Spring is one of the best times of the year to get out and catch trout. The fish are hungry and often congregated in large groups, making it easy to catch one fish after another, once you have found them. As the ice melts, lots of aquatic invertebrates are loosened into the water. Fish are often less selective than they are later in the summer, and I am often able to catch fish on a wide variety of flies, within the course of a day. Finally, as rainbow trout begin to spawn, they are aggressive and often easier to catch. Spawning rainbows also mean eggs are in the water and many trout will happily target and eat egg patterns.

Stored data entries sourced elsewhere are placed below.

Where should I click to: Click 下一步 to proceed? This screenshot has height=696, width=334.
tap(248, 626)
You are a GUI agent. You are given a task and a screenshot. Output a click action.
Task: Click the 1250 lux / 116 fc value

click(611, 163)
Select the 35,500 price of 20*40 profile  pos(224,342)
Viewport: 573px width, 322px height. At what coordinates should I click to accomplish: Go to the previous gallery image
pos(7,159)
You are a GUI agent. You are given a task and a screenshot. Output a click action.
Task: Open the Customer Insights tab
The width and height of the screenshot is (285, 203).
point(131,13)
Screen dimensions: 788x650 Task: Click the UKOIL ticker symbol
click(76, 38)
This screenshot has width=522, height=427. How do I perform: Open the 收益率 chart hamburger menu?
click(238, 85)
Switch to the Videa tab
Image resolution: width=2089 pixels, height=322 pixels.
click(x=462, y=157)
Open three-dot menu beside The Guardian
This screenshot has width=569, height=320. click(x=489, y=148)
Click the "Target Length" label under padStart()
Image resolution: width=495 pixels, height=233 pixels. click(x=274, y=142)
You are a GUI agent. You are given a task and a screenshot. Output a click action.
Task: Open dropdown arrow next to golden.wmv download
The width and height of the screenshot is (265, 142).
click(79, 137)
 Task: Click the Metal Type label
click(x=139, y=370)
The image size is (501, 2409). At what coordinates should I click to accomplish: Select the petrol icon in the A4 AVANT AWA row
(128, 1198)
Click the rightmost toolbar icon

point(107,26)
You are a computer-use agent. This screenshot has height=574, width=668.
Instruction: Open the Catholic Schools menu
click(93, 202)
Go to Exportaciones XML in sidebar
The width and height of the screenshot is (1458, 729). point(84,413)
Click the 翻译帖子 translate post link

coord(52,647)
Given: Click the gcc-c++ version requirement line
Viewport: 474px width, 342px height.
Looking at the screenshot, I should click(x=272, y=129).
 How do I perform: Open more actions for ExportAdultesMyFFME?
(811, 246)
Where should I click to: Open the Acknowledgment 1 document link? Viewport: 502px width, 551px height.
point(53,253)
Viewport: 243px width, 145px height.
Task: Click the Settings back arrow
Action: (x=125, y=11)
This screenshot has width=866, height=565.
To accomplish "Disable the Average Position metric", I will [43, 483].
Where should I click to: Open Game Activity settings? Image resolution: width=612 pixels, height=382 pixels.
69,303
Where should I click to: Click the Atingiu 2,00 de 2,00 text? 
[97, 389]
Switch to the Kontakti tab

A wide variety of flies can be effective in the spring. In Colorado, stone fly patterns have always worked well. They are knocked into the water as ice melts and debris moves in the river. When the water is colored during run-off, bright patterns such as red San Juan Worms and Copper Johns work well, also. Midges and BWO patterns are also very effective in early spring. I also enjoy dry-fly fishing, if there is a good hatch and the fish are rising. Finally, streamers can be epic when the water is off-color, or when there is cloud cover. Experiment with your flies as the fish are especially voracious this time of year
First thing in the morning, when the water is still very cold, can be slow fishing in the spring but late morning, afternoon and evening fishing can be great! Fish still tend to be in deep slower moving pools in rivers since they are still cold and somewhat lethargic. It’s typical for fish to congregate in specific areas, so if you are not catching anything, don’t be afraid to move around within a run to find a pod.
I hope these spring fly fishing tips help you catch your limit! Tight lines and thanks for reading!